[Passage à lire]
Voilà donc où je situerais les limites de la raison humaine. La raison peut conduire l’homme très loin sur le chemin de la vérité. Mais elle ne lui permet pas d’avoir de Dieu une connaissance autre que livresque et purement intellectuelle. La raison ne nous permet donc pas d’accéder par elle-même et à elle-seule à la plénitude de la vérité, qui est une personne. Pour connaître cette vérité, il faut connaître la personne.
L’homme n'entre donc dans la foi et dans la vie spirituelle que lorsqu’il adhère, non pas d'abord au message, mais au Messager. La Bonne nouvelle de l’Evangile n’est pas d’abord en effet une doctrine à croire. Elle est Jésus-Christ lui-même. C’est Jésus en Personne qui est la Bonne Nouvelle du Royaume. C’est lui-même qui est l’Evangile de Dieu ; c’est lui-même qui est le Royaume de Dieu. C’est ce qu’affirmait Karl Rahner par exemple, dans son Traité fondamental de la foi, lorsqu’il évoquait « l’évènement salvifique que Jésus est lui-même ».
Cette considération « doit [donc] éclairer toute notre réflexion et nous empêcher de tomber dans le piège d’une rationalisation trop facile de la cause et des effets du salut au sein d’un système dont la personne de Jésus ne serait qu’un élément » (P. Sesbouë). Jésus-Christ « est le salut, disait encore Rahner, il ne se contente pas de l’enseigner et de le promettre ».
La foi est donc l’entrée dans le Royaume de Dieu par la médiation du Fils unique du Père, qui en est la « Porte ». C’est Jésus, et lui seul qui nous donne accès au Royaume, au monde de Dieu, à la vie dans l'Esprit, à une vraie vie de foi. Nous devenons croyant lorsque nous nous attachons à la personne du Christ, et lorsque nous cherchons à le rencontrer par tous les moyens qu'il nous a donné, à vivre en sa présence, à l’écouter, à le servir et à l’aimer, lui le Vivant, le Ressuscité.
Comme le déclarait le Pape Benoît XVI : « Sans le Christ, la lumière de la raison ne suffit pas à éclairer l’homme et le monde » (Message Urbi et Orbi de Noël 2005).

(Entrées de données enregistrées)
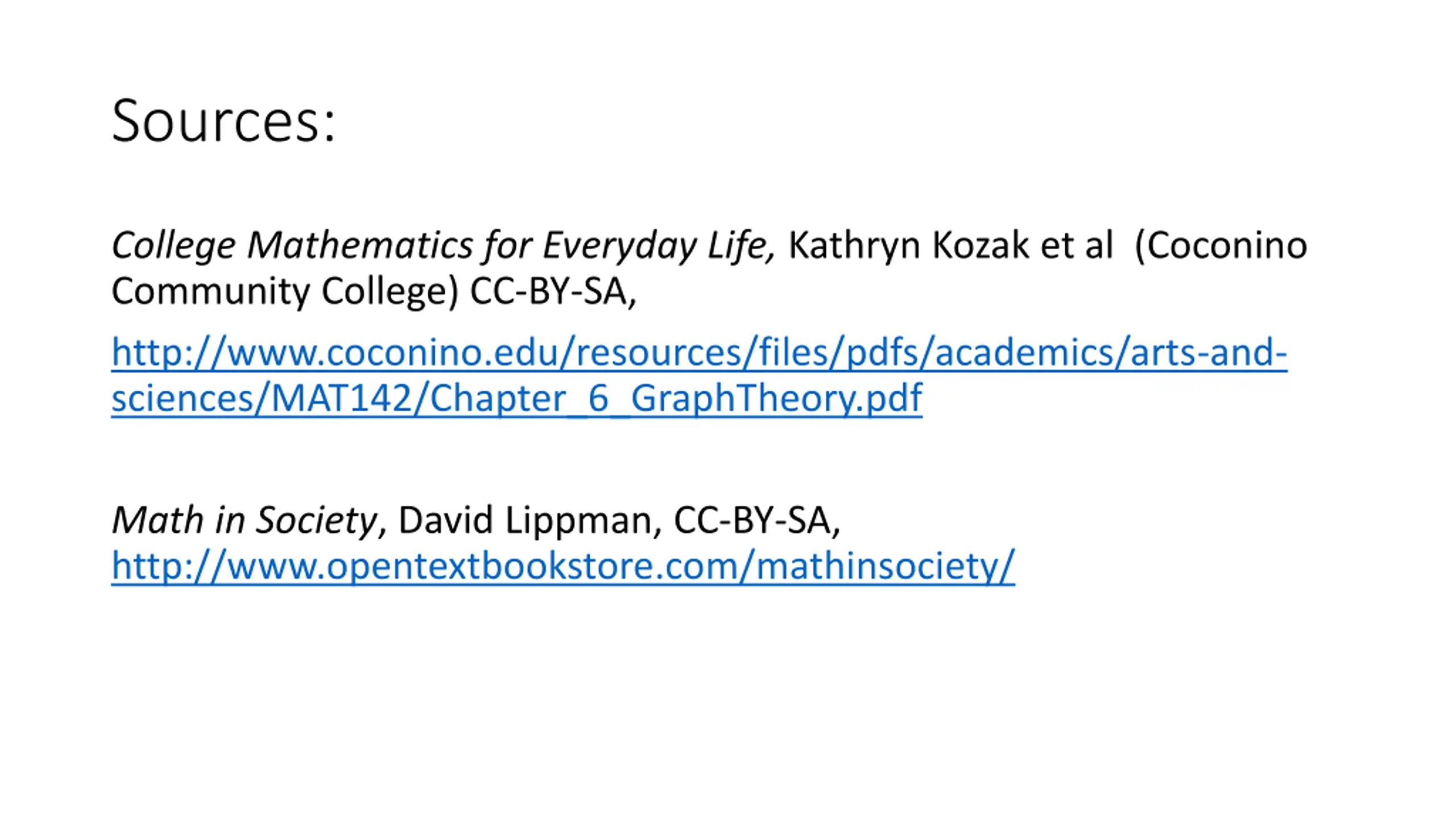The image size is (1456, 819).
Task: Click the sciences/ start of wrapped link
Action: 190,398
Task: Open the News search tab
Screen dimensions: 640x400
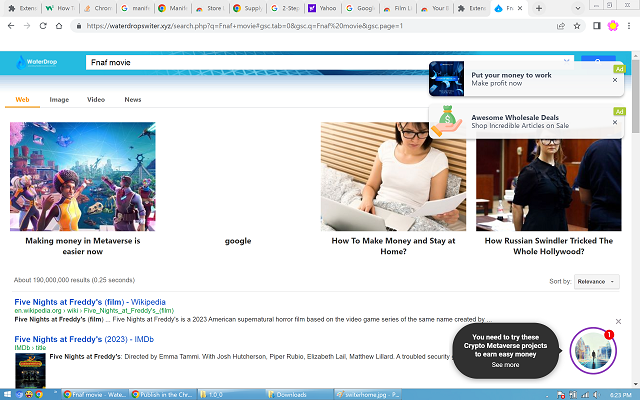Action: pos(133,100)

[Travail demandé]
Donnez la suite du passage sur la foi et la raison, en partant de la citation de Benoît XVI qui le termine. Ces enregistrements n'ont aucun lien avec le passage sur la foi et la raison.

[Résultat obtenu]
« Jésus s’est défini comme la Vérité en personne (…). C’est lui qui révèle la pleine vérité de l’homme et de l’histoire. C’est par la force de sa grâce qu’il est possible d’être dans la vérité et de vivre de la vérité, parce que lui seul est totalement sincère et fidèle. Jésus est la vérité qui nous donne la paix » (Message du 1er janvier 2006).
« La foi ne signifie [donc] pas seulement accepter un ensemble donné de vérités concernant les mystères de Dieu, de l’homme, de la vie et de la mort et des réalités futures. La foi consiste en une relation profonde et intime avec le Christ, une relation appuyée sur l’amour de celui qui nous a aimé le premier, jusqu’à notre entier sacrifice (…). L’amour envers le Christ s’exprime par le désir de vivre en accord avec les pensées et les sentiments de son Cœur (…). L’aimer signifie mener avec lui un dialogue perpétuel, pour connaître sa volonté et l’accomplir avec ferveur » (Homélie du 26 mai 2006 à Varsovie).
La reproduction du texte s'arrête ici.